To do: Return only the stretch of the material below that begins with the line containing "Task: Select the Box label weight 0,0020" and ends with the line containing "Screen dimensions: 1504x812", exactly; both of those lines belong to it.

Listed records:
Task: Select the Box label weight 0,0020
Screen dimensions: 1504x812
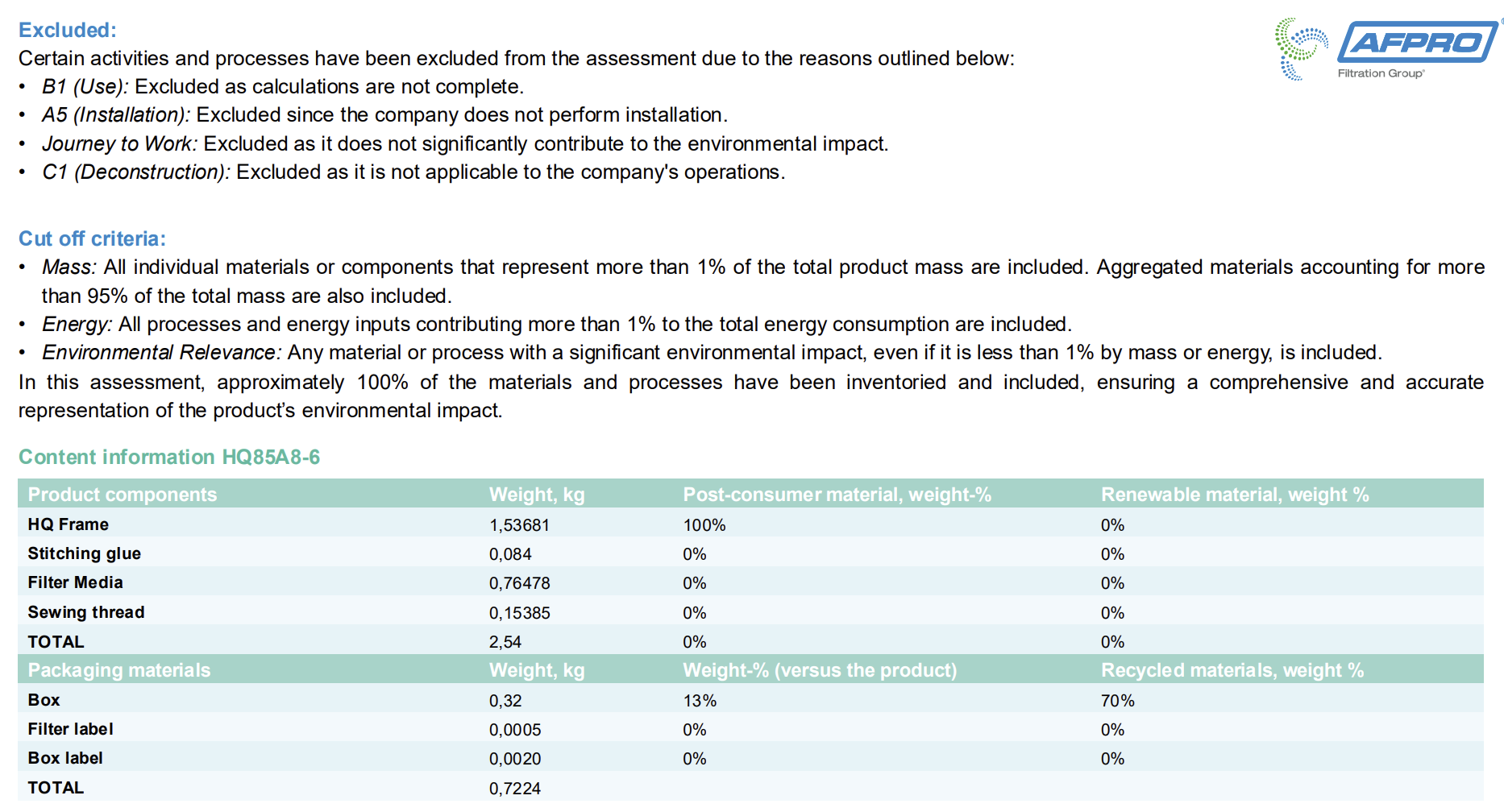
---
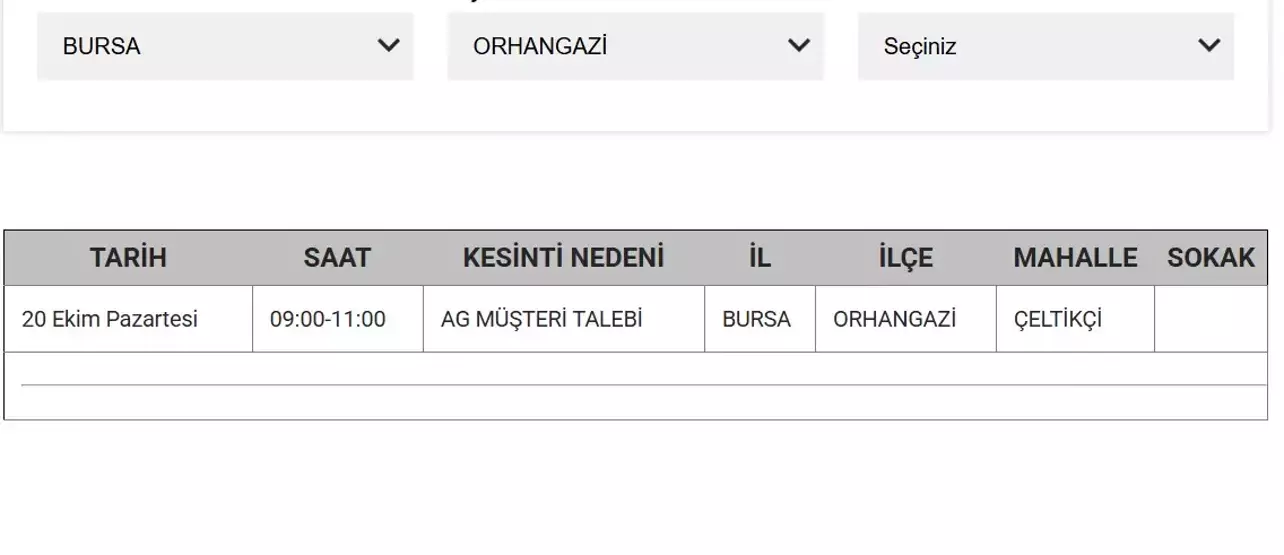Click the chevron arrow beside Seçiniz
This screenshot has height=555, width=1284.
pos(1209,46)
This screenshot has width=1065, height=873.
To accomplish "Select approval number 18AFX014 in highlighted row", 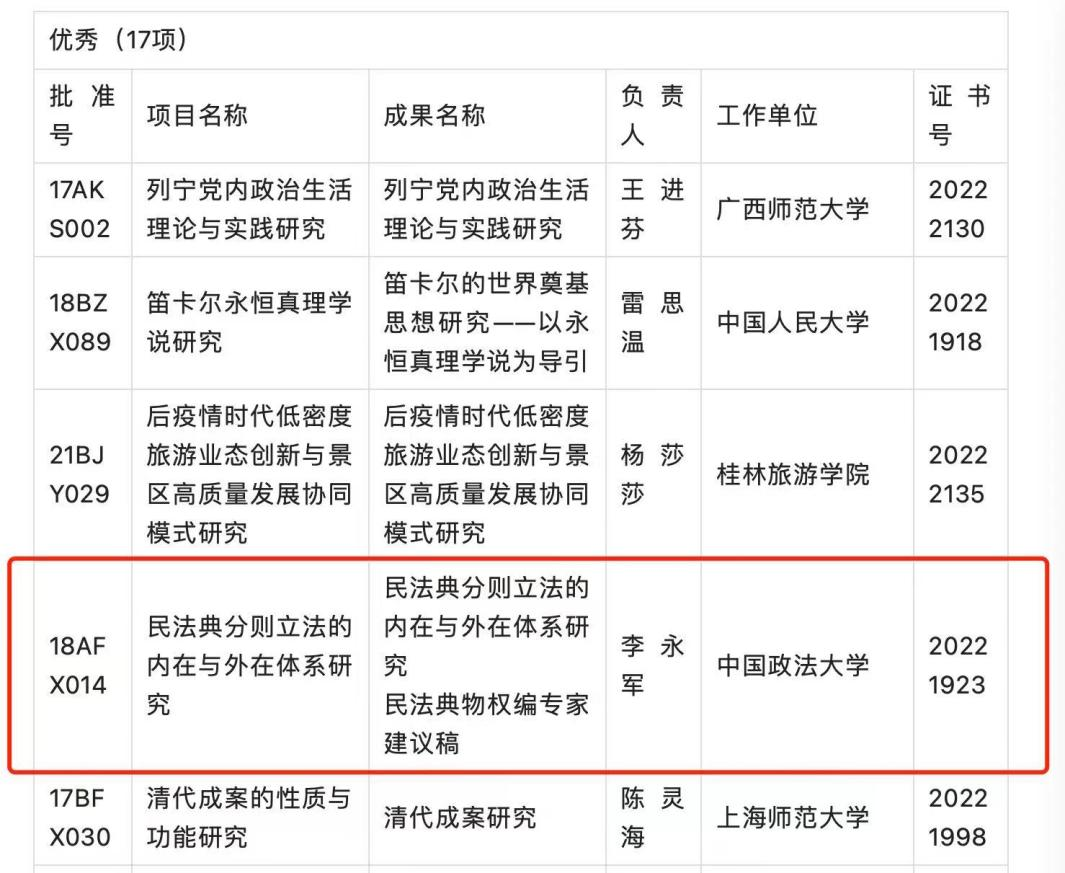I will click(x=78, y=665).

Written response:
Task: Select the Box label weight 0,0020
Screen dimensions: 1504x812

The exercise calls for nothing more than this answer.